Ach so: Ich habe Access 2000 aber das dürfte hierbei zumindest keine große Rolle spielen!!


----------



## Matze7 (4. März 2010)

tombe hat gesagt.:


> Ok, es ist schon ein paar Tage her aber egal.
> 
> Du erstellst in der Form ein Bezeichnungsfeld (hier mit dem Namen "Anzeige" und gibst dann in der Ereignisprozedur "Beim Anzeigen" des Formulars folgenden Code ein:
> 
> ...



Hmmm, Danke erstmal, aber irgendwie klappt das bei mir nicht...
Wenn ich ein Bezeichnungsfeld anlege und dann Anzeige reinschreibe (anders geht es ja nicht) dann meint er, das dieses Feld zu keinem Steuerelement gehört.
Sicher das es ein Bezeichnungsfeld sein muss?


----------



## tombe (8. März 2010)

Also ich habe es gerade nochmal gemacht und bei mir klappt das ohne Probleme.
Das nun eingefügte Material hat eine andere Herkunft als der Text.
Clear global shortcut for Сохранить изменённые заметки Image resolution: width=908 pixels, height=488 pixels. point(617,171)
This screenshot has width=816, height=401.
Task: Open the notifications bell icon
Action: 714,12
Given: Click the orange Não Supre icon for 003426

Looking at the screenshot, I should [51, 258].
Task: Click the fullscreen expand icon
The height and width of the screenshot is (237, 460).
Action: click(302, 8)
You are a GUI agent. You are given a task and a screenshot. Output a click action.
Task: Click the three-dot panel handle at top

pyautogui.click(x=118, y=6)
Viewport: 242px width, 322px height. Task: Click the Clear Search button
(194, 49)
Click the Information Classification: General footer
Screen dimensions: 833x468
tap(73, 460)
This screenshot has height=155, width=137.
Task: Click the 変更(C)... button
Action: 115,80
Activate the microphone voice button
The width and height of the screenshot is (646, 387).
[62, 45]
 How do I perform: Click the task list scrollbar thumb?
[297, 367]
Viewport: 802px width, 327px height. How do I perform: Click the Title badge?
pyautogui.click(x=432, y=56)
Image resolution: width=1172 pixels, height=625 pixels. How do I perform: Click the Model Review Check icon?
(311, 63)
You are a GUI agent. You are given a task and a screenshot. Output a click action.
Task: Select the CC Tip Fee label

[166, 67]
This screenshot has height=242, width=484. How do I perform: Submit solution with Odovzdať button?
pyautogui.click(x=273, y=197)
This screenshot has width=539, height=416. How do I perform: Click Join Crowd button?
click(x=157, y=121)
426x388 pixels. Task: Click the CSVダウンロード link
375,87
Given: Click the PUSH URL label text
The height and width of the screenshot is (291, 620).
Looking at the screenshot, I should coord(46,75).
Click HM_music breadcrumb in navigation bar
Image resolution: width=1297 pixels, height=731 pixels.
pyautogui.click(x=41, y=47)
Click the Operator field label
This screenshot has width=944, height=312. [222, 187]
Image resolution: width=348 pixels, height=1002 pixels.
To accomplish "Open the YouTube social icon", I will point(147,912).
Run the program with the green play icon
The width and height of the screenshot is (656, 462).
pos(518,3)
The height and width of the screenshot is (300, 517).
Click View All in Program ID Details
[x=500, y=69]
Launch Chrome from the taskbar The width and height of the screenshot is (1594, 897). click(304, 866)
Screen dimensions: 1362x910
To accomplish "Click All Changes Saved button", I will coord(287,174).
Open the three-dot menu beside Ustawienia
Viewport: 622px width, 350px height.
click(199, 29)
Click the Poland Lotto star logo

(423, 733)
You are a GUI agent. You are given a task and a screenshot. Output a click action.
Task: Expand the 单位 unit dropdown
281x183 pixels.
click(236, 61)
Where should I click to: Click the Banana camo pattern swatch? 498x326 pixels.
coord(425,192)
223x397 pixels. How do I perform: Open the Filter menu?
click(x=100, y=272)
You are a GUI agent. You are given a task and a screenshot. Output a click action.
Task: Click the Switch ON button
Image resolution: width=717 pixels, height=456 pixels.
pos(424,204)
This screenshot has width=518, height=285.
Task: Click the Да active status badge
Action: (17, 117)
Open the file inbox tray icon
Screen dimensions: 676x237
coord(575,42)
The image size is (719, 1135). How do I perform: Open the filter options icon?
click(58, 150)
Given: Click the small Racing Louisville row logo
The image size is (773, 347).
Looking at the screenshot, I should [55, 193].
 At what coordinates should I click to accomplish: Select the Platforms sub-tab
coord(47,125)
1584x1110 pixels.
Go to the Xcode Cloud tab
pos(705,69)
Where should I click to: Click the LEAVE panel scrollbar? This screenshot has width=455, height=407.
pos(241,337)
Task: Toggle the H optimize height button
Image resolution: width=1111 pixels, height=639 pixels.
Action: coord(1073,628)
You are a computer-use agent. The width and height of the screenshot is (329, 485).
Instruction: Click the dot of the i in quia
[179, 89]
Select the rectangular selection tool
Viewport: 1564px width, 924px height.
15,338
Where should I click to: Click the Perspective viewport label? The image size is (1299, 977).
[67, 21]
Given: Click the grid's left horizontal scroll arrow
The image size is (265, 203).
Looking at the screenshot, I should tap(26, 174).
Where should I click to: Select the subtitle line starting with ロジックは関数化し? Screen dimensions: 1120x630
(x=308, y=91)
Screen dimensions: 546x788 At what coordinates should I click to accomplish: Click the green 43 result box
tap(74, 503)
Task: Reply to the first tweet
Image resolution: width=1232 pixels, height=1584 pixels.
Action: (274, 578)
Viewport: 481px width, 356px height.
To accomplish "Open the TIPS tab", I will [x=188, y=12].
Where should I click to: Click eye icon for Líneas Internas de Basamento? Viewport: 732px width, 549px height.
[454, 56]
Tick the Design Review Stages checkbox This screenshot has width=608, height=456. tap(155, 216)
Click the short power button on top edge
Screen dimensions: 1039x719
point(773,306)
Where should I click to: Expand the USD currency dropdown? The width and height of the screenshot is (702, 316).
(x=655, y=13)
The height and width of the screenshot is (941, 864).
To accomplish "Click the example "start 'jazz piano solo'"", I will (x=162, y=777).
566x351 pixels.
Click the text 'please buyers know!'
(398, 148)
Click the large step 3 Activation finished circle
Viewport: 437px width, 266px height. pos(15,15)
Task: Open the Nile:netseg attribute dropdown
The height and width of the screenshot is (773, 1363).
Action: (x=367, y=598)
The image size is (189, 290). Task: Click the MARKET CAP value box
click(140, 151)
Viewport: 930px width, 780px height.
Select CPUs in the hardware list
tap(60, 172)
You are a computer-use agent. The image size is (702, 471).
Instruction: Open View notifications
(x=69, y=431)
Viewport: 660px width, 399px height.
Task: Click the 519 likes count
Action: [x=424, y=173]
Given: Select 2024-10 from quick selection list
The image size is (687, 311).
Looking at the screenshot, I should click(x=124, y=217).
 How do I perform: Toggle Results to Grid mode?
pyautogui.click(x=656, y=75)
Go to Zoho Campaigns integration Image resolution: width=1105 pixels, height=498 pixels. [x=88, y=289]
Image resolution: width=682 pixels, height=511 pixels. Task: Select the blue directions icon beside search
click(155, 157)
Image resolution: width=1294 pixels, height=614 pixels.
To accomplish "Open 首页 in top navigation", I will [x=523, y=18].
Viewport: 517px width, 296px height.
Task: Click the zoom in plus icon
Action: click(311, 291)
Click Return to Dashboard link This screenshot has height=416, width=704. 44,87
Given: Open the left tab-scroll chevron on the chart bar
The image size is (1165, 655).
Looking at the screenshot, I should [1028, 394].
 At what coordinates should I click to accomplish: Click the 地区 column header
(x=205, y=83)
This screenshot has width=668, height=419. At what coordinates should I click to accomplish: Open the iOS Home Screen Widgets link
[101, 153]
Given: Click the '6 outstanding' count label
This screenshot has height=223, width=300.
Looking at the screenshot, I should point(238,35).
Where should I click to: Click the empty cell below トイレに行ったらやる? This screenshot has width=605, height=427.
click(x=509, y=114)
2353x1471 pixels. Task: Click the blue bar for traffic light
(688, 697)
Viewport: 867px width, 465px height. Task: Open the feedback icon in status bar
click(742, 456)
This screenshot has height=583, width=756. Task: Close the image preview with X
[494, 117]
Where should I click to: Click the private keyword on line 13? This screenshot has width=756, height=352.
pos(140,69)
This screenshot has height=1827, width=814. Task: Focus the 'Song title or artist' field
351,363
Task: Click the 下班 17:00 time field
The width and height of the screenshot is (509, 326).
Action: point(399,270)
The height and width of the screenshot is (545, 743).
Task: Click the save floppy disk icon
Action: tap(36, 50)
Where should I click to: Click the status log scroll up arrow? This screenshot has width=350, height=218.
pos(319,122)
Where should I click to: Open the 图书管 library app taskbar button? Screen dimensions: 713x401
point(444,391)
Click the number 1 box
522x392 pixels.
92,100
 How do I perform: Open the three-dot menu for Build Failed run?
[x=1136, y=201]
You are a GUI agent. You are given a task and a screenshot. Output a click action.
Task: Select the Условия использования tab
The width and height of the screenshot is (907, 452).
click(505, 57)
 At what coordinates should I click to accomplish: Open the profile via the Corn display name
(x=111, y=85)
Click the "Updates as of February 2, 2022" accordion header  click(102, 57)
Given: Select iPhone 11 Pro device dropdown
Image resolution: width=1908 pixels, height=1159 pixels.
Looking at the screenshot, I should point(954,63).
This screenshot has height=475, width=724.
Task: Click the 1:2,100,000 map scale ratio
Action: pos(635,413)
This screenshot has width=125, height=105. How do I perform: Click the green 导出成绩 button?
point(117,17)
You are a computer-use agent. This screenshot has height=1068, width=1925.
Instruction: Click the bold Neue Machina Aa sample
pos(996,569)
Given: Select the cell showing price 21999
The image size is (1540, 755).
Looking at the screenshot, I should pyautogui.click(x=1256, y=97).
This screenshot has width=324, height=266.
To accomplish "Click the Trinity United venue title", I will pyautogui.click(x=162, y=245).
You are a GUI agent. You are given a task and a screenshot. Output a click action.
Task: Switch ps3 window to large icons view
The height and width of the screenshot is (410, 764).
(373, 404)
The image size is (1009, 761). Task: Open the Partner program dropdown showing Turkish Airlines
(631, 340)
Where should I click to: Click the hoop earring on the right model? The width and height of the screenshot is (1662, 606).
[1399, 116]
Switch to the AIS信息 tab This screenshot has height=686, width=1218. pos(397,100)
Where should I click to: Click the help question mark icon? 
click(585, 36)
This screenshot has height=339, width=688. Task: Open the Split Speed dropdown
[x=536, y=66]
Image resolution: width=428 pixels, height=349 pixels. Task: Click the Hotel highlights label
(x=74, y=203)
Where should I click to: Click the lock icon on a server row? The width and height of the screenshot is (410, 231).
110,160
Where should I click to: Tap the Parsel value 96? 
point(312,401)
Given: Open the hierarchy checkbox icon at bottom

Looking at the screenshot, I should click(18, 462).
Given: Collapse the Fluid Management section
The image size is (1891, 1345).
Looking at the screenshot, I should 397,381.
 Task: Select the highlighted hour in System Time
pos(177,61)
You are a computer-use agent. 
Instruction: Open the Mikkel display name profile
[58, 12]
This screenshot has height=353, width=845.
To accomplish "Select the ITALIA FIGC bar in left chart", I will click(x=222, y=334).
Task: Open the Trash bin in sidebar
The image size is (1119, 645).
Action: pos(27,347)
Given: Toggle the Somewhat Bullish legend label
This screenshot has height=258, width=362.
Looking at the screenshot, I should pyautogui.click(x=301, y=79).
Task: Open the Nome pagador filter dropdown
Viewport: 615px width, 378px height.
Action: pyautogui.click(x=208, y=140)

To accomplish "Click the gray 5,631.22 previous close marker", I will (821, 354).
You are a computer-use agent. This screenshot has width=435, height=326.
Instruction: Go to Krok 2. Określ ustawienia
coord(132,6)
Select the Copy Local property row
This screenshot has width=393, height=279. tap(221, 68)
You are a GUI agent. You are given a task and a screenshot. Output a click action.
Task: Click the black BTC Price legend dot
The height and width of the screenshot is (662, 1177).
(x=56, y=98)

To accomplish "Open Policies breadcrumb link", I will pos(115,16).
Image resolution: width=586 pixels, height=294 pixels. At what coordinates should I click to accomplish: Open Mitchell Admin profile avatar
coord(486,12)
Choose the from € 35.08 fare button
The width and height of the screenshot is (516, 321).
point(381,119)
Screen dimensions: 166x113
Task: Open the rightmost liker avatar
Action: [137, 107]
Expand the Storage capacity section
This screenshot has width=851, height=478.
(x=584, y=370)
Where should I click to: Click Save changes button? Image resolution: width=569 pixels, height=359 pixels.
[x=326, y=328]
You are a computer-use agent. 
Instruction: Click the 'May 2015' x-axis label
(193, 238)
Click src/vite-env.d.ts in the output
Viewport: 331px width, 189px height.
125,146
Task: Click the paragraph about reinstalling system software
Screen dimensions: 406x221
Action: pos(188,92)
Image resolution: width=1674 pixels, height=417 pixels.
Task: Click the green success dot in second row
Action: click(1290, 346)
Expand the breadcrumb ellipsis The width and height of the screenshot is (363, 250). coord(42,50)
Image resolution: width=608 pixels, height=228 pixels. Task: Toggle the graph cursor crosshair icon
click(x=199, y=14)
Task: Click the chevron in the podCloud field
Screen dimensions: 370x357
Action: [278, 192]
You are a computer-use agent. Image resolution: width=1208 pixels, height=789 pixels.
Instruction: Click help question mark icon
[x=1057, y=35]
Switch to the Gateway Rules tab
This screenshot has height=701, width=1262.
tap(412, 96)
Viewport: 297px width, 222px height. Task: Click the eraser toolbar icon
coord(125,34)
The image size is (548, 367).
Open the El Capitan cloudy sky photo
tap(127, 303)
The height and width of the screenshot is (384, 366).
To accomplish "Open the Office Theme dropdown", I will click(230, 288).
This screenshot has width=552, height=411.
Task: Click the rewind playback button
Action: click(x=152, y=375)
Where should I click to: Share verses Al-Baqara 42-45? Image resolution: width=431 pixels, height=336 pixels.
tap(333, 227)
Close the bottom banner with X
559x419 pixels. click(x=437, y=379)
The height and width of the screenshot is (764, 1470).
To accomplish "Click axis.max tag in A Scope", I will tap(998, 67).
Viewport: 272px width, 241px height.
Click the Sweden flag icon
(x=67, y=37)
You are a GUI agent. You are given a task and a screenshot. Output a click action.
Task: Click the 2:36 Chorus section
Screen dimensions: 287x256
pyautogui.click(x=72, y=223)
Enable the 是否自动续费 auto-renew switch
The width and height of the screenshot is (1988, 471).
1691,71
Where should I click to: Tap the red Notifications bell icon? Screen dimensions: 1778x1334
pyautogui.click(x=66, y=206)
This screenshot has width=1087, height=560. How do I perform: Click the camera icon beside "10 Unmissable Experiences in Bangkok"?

Warum es bei dir vielleicht nicht klappt:

- "Anzeige" ist der Name den ich dem Steuerelement gegeben habe nicht die Beschriftung (Caption Eigenschaft) des Feldes.
- Den Code musst du bei der Ereignissprozedur "Beim Anzeigen" des Formulars eingeben, nicht bei dem Bezeichnungsfeld.

Gruß Thomas


----------